We have a VFD driven (AB525) turntable directly controlled by a light curtain's safety circuit. If an operator even momentarily trips or resets the safety circuit, my drive switches. The motor driven by the VFD has a solenoid driven disk brake for stopping asap. The drive is continually faulting -F111 Hardware Safety - and the brake is darned near wore out after six months. This is an OEM unit , not something built in-house.
Question: Is this arrangement of VFD and safety circuit "normal". I thought it better to have a safety-rated contactor downstream of the VFD and have it controlled by the safety circuit. I have contacted AB with my questions via e-mail but do not expect a quick response. I hope my learned brethren may share their experiences/knowledge on this design.

Thanks


----------



## micromind (Aug 11, 2007)

I don't know offhand if the 525 has this ability or not but I've had pretty good luck getting rid of the brake and using DC injection for a quick stop. 

This way, the VFD controls everything within itself; no outside stuff to interface with.


----------



## Flyingsod (Jul 11, 2013)

No no no.. don't just stick a device that will open the motor feeders while the motor is running via a VFD. Lotsa bad things can happen including killing your drive.

Now there is a way this can be fine... If you program or engineer into the control circuit a rung that turns the drive off before the contacts open. Of course then what is the point of opening the feeders?

Sent from my C6725 using Tapatalk


----------



## sparkiez (Aug 1, 2015)

The 525 has a "Safe Torque Off" option.

http://literature.rockwellautomation.com/idc/groups/literature/documents/at/safety-at140_-en-p.pdf

It is perfectly reasonable to use the light curtain to activate the safe torque off on the drive provided that the light curtain is rated to "switch" the contacts on the drive.

I don't know specific wiring, but from what you have said the light curtain breaks the safety circuit, which then needs to be reset. The drive will not reset, meaning that the safety circuit is still open.

Start with the voltage feeding one side of the light curtain. Check for your 24VDC and follow that all the way through the curtain and verify that you are getting voltage back to the terminal. Even with the drive faulted and the system down you should be able to trace the voltage through. This should point you to your problem.

If you ARE getting voltage back through to the drive, you need to check connections on the terminals, at the splices etc to make sure that this isn't the cause of the issue.

If all connections are solid and making good contact and you can read voltage all the way back through your light curtain and the drive still won't reset, perform the same procedure through the reset circuit.
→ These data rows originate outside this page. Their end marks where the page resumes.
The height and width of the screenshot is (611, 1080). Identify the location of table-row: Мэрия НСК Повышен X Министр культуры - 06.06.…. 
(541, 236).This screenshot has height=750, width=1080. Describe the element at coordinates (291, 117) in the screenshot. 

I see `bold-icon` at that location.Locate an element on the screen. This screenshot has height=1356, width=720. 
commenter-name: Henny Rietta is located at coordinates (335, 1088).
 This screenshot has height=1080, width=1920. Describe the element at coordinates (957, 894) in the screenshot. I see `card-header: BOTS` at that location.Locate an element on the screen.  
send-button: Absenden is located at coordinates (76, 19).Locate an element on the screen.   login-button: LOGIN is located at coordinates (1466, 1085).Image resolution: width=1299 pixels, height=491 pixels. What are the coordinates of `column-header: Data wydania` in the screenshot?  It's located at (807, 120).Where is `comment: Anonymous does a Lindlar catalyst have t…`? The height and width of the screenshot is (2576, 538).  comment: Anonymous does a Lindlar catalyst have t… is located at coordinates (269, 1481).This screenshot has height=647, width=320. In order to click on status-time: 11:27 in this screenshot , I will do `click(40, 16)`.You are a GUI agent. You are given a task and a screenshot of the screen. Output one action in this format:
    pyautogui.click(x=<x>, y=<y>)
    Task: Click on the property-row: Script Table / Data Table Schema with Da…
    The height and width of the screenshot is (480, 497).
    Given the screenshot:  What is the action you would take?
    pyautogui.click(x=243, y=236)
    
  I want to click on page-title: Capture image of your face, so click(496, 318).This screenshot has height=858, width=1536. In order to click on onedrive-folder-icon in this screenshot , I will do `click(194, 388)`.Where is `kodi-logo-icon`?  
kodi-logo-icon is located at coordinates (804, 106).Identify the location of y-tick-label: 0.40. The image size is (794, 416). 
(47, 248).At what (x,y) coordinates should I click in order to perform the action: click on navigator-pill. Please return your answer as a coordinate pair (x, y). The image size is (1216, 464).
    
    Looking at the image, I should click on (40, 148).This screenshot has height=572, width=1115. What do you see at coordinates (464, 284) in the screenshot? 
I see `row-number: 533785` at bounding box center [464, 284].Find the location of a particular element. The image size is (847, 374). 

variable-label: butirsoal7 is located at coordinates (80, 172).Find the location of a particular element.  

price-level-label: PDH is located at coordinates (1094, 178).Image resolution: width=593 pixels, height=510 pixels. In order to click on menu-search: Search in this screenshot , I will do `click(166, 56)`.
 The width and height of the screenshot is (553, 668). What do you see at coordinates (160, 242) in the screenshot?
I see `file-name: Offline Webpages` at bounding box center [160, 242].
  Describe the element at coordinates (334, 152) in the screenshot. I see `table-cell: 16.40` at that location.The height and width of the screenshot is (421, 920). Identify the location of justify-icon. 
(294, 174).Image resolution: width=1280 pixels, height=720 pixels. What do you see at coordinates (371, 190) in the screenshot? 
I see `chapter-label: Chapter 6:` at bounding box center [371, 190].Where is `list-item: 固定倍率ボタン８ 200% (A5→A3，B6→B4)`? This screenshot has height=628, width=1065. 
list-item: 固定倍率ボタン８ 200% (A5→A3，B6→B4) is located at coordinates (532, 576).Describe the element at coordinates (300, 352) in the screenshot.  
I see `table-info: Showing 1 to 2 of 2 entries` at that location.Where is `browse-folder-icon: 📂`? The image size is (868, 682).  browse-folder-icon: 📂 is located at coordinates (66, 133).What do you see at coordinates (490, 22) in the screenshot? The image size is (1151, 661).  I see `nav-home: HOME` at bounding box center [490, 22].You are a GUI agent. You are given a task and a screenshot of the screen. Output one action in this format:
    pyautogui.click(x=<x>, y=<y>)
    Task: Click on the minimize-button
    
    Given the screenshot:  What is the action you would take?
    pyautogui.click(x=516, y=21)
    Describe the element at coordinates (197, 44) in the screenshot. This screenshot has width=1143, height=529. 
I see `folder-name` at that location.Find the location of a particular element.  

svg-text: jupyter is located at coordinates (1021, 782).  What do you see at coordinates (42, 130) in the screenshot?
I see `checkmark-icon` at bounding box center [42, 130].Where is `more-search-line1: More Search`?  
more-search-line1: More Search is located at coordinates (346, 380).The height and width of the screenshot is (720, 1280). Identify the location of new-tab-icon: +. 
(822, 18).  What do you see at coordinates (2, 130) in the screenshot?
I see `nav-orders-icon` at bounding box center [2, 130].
If that fails, chances are you have a bad input on the drive.

Good luck!


----------



## Flyingsod (Jul 11, 2013)

I just looked up that fault, the drives output has exceeded it's current limit. Is there any way you can check the controls to make sure that the drives output is turned off BEFORE that solenoid brake system gets activated? Be sure the drive is getting a command to turn the output off and not just a regular stop command which might include a delay and or ramp down period. GL

Sent from my C6725 using Tapatalk


----------



## sparkiez (Aug 1, 2015)

Flyingsod said:


> I just looked up that fault, the drives output has exceeded it's current limit. Is there any way you can check the controls to make sure that the drives output is turned off BEFORE that solenoid brake system gets activated? Be sure the drive is getting a command to turn the output off and not just a regular stop command which might include a delay and or ramp down period. GL
> 
> Sent from my C6725 using Tapatalk


Here is the excerpt from the manual:

F111 Safety Hardware 2 Safety input enable hardware malfunction. One of the safety inputs is
not enabled.
• Check safety input signals. If not using safety, verify and tighten
jumper for I/O terminals S1, S2 and S+. • Replace control module if fault cannot be cleared.

Fault list found here:
http://literature.rockwellautomation.com/idc/groups/literature/documents/du/520-du001_-en-e.pdf


----------



## Flyingsod (Jul 11, 2013)

Google failed me? :'( Thanks for the correction

Sent from my C6725 using Tapatalk


----------